This article continues my quest to lead the education parade for my readers regarding taxes. Today's subject matter, a little-known strategy, goes to the head of the class not only as a star income tax saver, but also as an estate tax destroyer and a superior asset protection device.
Yes, there is a single strategy that does all three — private placement life insurance (PPLI). If you are fortunate enough to consider yourself an affluent individual, you'll love every word you are about to read.
Who falls into the affluent category? Well, the most recent IRS data available from 2007 shows the top 1% of taxpayers, earning $410,000 or more, paid a whopping 40.4% of all federal income taxes. This is astounding because those taxpayers made only 22.8% of the reported adjusted gross income for 2007.
In my book, this 1% really deserves a tax break now more than ever because the recently elected Washington geniuses are a sure bet to raise the income tax rates on upper-income earners.
What is PPLI?
PPLI is a form of variable universal life insurance that is offered privately rather than through a public offering. Variable life insurance has cash value that is dependent on the performance of one or more investment accounts in the policy. Since the insurance company cannot know the specific investment goals of each traditional policy purchaser, the carrier often settles for registering a set offering, including a selection of mutual funds or hedge funds as investment options within the policy. On the other hand, the carrier customizes the investment options to meet the needs of each PPLI owner/investor.

* _THE EXERCISE_:
Resume the private placement life insurance article from its final sentence, keeping its voice and line of argument.

* _MATERIAL_:

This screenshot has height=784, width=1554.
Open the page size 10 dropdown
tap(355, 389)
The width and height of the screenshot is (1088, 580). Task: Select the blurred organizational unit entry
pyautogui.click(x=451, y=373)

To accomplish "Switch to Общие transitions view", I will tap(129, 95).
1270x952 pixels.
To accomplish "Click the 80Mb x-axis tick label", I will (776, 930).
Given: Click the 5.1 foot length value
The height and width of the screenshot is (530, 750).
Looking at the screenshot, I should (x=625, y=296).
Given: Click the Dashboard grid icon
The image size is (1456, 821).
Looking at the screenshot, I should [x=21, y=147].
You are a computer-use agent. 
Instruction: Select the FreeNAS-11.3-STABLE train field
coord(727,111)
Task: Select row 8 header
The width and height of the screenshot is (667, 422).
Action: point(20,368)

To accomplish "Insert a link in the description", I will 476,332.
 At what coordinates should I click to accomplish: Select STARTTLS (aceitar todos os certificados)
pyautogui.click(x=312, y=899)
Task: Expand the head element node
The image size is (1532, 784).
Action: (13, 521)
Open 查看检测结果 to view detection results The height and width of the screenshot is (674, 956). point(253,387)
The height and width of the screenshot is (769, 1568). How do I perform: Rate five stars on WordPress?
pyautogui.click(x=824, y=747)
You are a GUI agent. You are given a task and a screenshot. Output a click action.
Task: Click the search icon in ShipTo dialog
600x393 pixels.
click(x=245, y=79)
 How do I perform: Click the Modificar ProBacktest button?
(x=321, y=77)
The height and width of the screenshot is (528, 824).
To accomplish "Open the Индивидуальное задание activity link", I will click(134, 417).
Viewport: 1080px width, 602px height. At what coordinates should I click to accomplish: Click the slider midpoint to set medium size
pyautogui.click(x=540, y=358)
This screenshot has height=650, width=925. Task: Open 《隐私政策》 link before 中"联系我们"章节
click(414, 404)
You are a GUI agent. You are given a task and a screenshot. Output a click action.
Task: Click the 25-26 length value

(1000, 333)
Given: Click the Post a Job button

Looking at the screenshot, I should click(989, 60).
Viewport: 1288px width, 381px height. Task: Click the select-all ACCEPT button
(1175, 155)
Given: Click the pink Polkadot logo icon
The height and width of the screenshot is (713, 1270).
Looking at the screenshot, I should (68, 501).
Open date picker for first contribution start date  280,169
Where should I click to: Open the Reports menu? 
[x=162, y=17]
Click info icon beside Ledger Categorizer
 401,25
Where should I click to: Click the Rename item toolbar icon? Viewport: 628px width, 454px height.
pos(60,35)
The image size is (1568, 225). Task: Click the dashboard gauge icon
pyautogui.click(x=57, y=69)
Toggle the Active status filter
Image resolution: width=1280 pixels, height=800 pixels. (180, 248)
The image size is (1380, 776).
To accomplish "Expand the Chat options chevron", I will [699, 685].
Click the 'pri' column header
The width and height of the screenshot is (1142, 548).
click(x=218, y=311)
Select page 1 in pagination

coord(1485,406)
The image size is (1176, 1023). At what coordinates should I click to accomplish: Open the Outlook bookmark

* _RESULT_:
The prime purpose of PPLI is to make your investment profits, whether capital gains, dividend income or interest income, tax free. Simply put, all policy investments are wrapped in a tax-free insurance envelope.
Just how significant are the wealth accumulation results of taxable vs. tax-free? An example is the easiest way to grasp the difference. The following example, created by Lewis Schiff, a lawyer in Austin, Texas, will astound you.
Facts: A PPLI policy insurers a 45-year-old male, paying $2.5 million (a total of $12.5 million) in premiums for five years. The assumed rate of return is 10% (net of investment-management fees), taxed as ordinary income (at 40%, including federal and state taxes).
Results: Two huge advantages pop out: the death benefit is always king, and in the long-run, uses every opportunity available to get into an income tax free environment. Notice the huge higher amount in “cash value” after 20 years compared to “taxable investment.” Neither the cash value increases nor the “death benefit” is subject to income tax. Please note that PPLI premiums start from a low of $1 million (for example, $250,000 per year paid over four years) to a more typical $5 to $10 million or more (paid in the early years), or $5 million or more paid as a single premium at inception. Yes, $50 to $100 million polices can be arranged.
Now let's look at a three-step example, courtesy of Donald D. Cameron, chartered life underwriter and a long-time PPLI guru, using PPLI to create an effective private retirement plan.
Facts: A 50-year-old male, non-smoker, with cash value compounding at a 10% annual rate after investment management fees, pays a $1 million premium for a PPLI for five years (total premium of $5 million).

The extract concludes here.